WORK INSTRUCTIONS -> In the entries below, which lines run from the one containing "XML (29, 1239)" to the one containing "Teorías (341, 98)"? Copy exactly those lines, ends included, and no others.
======== DATA SHOWN ========
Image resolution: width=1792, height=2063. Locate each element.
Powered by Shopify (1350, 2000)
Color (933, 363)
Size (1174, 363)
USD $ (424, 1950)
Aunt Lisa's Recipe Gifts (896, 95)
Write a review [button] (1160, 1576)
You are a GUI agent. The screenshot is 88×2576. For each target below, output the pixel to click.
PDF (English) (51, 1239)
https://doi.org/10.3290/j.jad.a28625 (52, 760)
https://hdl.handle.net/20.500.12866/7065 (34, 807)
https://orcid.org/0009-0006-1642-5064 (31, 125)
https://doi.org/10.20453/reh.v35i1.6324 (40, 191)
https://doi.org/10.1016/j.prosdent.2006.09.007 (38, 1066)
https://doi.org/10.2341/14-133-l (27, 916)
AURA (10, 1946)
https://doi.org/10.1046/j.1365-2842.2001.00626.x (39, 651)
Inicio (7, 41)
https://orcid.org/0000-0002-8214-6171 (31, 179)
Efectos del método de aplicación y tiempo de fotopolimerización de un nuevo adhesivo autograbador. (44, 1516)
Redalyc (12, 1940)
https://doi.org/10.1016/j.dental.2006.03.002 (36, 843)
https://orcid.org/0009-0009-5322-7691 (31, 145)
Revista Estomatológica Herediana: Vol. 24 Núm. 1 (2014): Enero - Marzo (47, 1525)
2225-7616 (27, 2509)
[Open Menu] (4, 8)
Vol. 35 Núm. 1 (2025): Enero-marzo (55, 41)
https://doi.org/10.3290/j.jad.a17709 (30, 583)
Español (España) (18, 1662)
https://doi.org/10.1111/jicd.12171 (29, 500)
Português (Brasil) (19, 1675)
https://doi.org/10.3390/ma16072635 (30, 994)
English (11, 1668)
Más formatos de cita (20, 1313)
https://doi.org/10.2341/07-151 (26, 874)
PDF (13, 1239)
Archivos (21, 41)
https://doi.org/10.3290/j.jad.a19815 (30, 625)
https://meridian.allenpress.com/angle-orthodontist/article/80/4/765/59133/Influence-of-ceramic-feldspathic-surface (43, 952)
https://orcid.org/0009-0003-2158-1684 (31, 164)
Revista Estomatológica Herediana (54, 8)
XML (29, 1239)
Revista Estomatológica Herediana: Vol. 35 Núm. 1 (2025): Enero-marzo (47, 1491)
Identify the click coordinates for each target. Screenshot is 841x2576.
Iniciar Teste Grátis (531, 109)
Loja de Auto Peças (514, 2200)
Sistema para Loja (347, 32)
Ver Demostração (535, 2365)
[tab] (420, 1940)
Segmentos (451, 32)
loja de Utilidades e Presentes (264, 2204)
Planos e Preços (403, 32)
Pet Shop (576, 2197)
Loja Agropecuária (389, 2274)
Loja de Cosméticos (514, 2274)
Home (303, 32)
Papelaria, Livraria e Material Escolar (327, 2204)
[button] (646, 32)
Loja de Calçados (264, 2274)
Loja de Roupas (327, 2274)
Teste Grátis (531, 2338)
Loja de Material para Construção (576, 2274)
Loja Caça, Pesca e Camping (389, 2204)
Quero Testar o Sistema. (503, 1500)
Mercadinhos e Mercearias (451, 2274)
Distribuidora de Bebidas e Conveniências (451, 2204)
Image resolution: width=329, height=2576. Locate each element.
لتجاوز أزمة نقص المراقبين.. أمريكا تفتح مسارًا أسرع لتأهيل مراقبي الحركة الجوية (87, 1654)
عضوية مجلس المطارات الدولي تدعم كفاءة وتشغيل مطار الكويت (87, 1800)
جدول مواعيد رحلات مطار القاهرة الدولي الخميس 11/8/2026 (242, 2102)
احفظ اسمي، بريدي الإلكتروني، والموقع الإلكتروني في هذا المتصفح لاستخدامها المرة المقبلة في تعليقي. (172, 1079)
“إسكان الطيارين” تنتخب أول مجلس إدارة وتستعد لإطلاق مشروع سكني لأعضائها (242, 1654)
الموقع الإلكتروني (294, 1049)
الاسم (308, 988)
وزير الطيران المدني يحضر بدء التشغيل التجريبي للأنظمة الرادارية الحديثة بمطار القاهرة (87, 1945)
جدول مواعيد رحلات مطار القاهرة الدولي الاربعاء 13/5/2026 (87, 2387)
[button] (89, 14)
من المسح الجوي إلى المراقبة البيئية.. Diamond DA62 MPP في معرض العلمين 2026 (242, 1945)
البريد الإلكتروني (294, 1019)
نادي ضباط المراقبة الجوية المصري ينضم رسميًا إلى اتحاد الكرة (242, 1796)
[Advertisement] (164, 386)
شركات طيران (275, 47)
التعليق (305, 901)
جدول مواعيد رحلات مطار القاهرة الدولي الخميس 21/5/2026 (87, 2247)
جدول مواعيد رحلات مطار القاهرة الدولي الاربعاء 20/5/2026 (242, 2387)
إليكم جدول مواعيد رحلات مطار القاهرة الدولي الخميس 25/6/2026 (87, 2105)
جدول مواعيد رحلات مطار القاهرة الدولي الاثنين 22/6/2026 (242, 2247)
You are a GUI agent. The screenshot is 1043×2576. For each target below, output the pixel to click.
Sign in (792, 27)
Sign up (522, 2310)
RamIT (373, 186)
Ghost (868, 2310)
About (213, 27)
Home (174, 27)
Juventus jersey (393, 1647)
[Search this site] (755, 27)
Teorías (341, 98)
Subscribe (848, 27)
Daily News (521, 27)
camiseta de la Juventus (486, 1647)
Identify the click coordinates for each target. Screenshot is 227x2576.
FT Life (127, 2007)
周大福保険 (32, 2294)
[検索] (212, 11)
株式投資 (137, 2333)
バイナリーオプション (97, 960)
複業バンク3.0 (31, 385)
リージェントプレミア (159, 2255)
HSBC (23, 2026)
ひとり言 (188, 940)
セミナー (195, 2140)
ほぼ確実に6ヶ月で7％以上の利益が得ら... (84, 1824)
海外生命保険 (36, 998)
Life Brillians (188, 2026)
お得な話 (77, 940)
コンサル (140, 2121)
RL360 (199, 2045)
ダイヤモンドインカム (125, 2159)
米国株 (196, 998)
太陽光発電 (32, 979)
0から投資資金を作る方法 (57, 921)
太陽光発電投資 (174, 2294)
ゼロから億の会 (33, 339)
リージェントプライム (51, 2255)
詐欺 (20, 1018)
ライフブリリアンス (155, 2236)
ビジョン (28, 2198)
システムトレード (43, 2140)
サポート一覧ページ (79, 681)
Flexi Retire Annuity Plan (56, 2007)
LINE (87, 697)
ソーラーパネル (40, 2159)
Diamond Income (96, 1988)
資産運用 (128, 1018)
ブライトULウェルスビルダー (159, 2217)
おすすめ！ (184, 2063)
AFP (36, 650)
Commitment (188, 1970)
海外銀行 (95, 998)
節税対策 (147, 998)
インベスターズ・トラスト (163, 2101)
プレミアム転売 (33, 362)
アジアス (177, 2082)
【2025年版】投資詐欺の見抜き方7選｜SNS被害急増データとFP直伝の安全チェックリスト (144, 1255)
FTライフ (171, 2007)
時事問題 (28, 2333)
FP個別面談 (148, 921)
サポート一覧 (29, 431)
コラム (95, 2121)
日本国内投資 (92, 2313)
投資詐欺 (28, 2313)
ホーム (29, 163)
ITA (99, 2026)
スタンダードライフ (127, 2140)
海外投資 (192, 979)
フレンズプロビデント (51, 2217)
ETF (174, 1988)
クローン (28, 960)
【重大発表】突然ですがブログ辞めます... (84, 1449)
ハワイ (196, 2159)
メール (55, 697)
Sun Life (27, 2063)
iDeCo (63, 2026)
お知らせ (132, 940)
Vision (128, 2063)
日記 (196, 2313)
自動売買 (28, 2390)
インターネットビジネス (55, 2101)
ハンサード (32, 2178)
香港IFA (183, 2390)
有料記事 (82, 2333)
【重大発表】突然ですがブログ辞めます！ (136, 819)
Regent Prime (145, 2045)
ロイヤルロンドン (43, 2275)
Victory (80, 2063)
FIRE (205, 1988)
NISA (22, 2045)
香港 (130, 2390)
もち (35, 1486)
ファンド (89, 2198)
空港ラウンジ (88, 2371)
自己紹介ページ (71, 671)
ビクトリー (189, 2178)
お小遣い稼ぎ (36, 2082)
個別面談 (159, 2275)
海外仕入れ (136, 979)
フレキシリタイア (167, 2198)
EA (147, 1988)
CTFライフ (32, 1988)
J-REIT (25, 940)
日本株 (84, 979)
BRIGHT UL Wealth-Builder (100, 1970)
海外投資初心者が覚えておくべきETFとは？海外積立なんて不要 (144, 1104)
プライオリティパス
========
COMPLETED EXERCISE ->
XML (29, 1239)
Revista Estomatológica Herediana: Vol. 35 Núm. 1 (2025): Enero-marzo (47, 1491)
Identify the click coordinates for each target. Screenshot is 841x2576.
Iniciar Teste Grátis (531, 109)
Loja de Auto Peças (514, 2200)
Sistema para Loja (347, 32)
Ver Demostração (535, 2365)
[tab] (420, 1940)
Segmentos (451, 32)
loja de Utilidades e Presentes (264, 2204)
Planos e Preços (403, 32)
Pet Shop (576, 2197)
Loja Agropecuária (389, 2274)
Loja de Cosméticos (514, 2274)
Home (303, 32)
Papelaria, Livraria e Material Escolar (327, 2204)
[button] (646, 32)
Loja de Calçados (264, 2274)
Loja de Roupas (327, 2274)
Teste Grátis (531, 2338)
Loja de Material para Construção (576, 2274)
Loja Caça, Pesca e Camping (389, 2204)
Quero Testar o Sistema. (503, 1500)
Mercadinhos e Mercearias (451, 2274)
Distribuidora de Bebidas e Conveniências (451, 2204)
Image resolution: width=329, height=2576. Locate each element.
لتجاوز أزمة نقص المراقبين.. أمريكا تفتح مسارًا أسرع لتأهيل مراقبي الحركة الجوية (87, 1654)
عضوية مجلس المطارات الدولي تدعم كفاءة وتشغيل مطار الكويت (87, 1800)
جدول مواعيد رحلات مطار القاهرة الدولي الخميس 11/8/2026 (242, 2102)
احفظ اسمي، بريدي الإلكتروني، والموقع الإلكتروني في هذا المتصفح لاستخدامها المرة المقبلة في تعليقي. (172, 1079)
“إسكان الطيارين” تنتخب أول مجلس إدارة وتستعد لإطلاق مشروع سكني لأعضائها (242, 1654)
الموقع الإلكتروني (294, 1049)
الاسم (308, 988)
وزير الطيران المدني يحضر بدء التشغيل التجريبي للأنظمة الرادارية الحديثة بمطار القاهرة (87, 1945)
جدول مواعيد رحلات مطار القاهرة الدولي الاربعاء 13/5/2026 (87, 2387)
[button] (89, 14)
من المسح الجوي إلى المراقبة البيئية.. Diamond DA62 MPP في معرض العلمين 2026 (242, 1945)
البريد الإلكتروني (294, 1019)
نادي ضباط المراقبة الجوية المصري ينضم رسميًا إلى اتحاد الكرة (242, 1796)
[Advertisement] (164, 386)
شركات طيران (275, 47)
التعليق (305, 901)
جدول مواعيد رحلات مطار القاهرة الدولي الخميس 21/5/2026 (87, 2247)
جدول مواعيد رحلات مطار القاهرة الدولي الاربعاء 20/5/2026 (242, 2387)
إليكم جدول مواعيد رحلات مطار القاهرة الدولي الخميس 25/6/2026 (87, 2105)
جدول مواعيد رحلات مطار القاهرة الدولي الاثنين 22/6/2026 (242, 2247)
You are a GUI agent. The screenshot is 1043×2576. For each target below, output the pixel to click.
Sign in (792, 27)
Sign up (522, 2310)
RamIT (373, 186)
Ghost (868, 2310)
About (213, 27)
Home (174, 27)
Juventus jersey (393, 1647)
[Search this site] (755, 27)
Teorías (341, 98)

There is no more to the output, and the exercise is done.